Blaine was known as the "Plumed Knight" and served in the cabinet of many administrations from the time of Lincoln all the way up to the turn of the century. He had an uncanny knack for crisis management and survival evidenced by the fact that he somehow stuck around after letters were brought to light that he had taken over the equivalent of over $1.5 MILLION dollars in bribes from various industrial and rail road interests. And that's just what we know about! Just like I can promise you that there were more than one intern that Bill Clinton had his way with, it's safe to assume that in Blaine's day, there was other money from special interests that found its way into his pocket.

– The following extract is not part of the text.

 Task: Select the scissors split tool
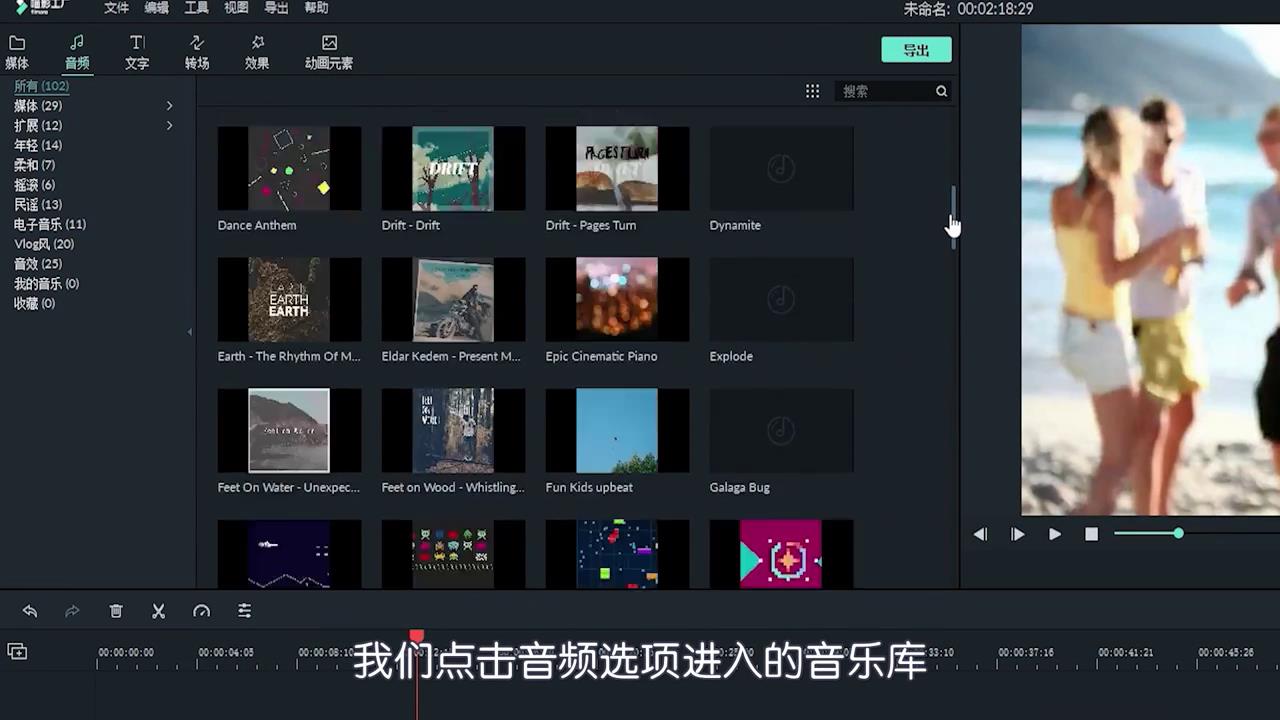click(x=158, y=611)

The letters Blaine wrote that were published as evidence of his corruption allegedly instructed the reader to 'burn this letter'. Therefore, the Democrat's campaign slogan became 'Burn this letter!'. In my opinion, that's a catchier slogan than 'We are the 99%' or 'Yes we can'.

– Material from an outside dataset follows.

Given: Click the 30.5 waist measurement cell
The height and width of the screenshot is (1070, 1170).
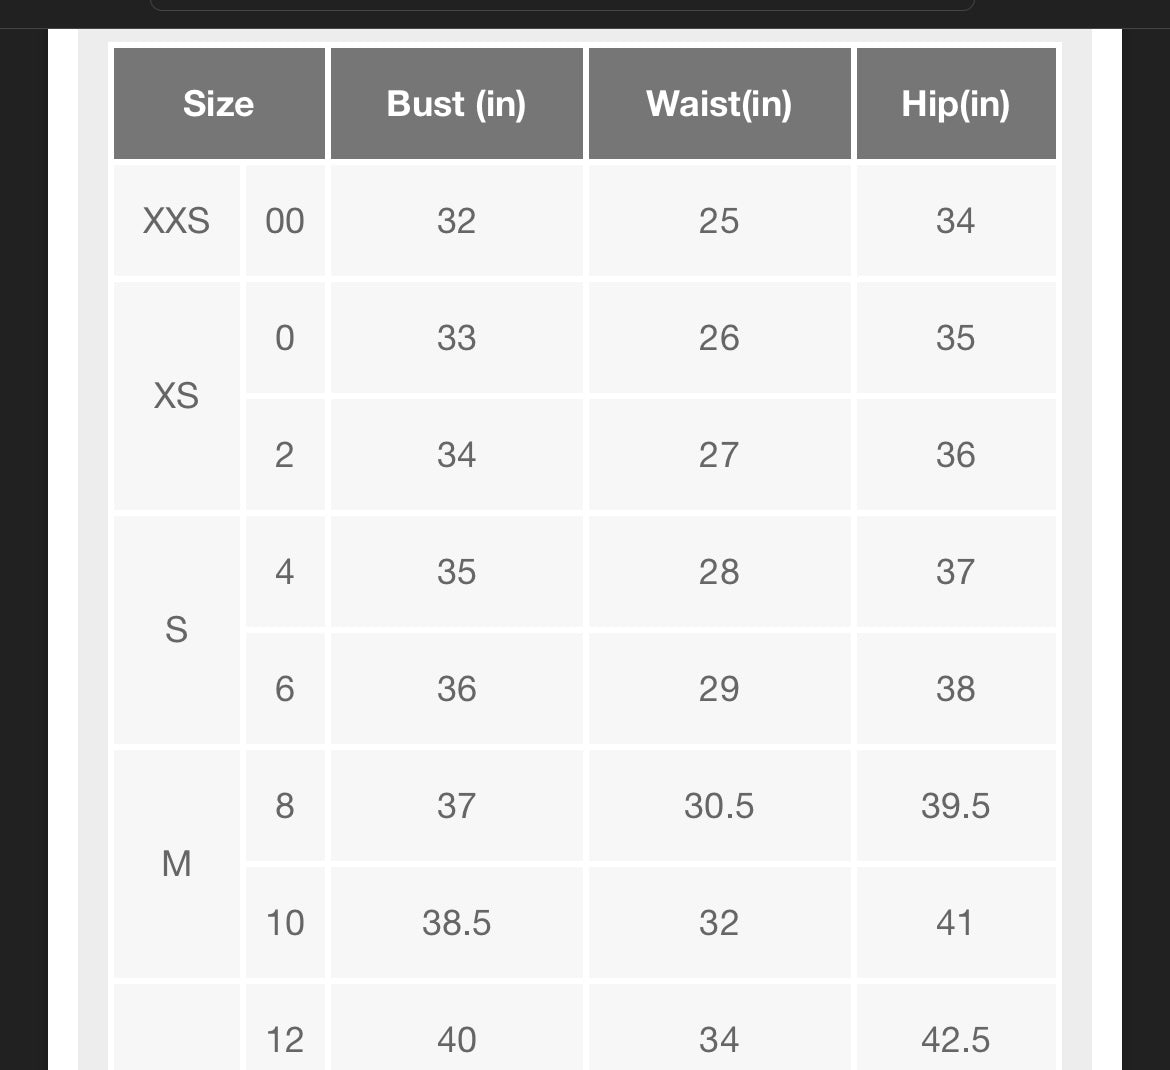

The Republicans countered by having party plants make public statements that the Democrats supported 'Rum, romanism and rebellion'. Rum was a reference to the temperance movement that had reached a fever pitch by the mid 1880's, romanism referenced the teeming masses of immigrants that were overwhelmingly Catholic and suspected to owe their loyalties to Rome, rebellion was a nod to the fact that historically, the democrats had been the party of the South and the confederacy.
Their biggest gem however came when it was revealed that Cleveland had fathered a child out of wedlock and it was alleged that he had provided housing for the boy and his mother only at 'the point of a shotgun'. They even came up with a catchy slogan for his bastard child: "Ma, ma, where's my Pa? Gone to the White house, ha, ha, ha."
Ultimately, the Republicans ended up looking worse during the ugly campaign and Cleveland gained sympathy when he didn't try and deny his 'illicit' relationship with the woman who had his child and made clear that he had provided for both of them.
You would have thought that Republicans in the 1990's would have remembered this lesson when they held the sham impeachment trials of Clinton, only to have their own affairs come to light shortly thereafter.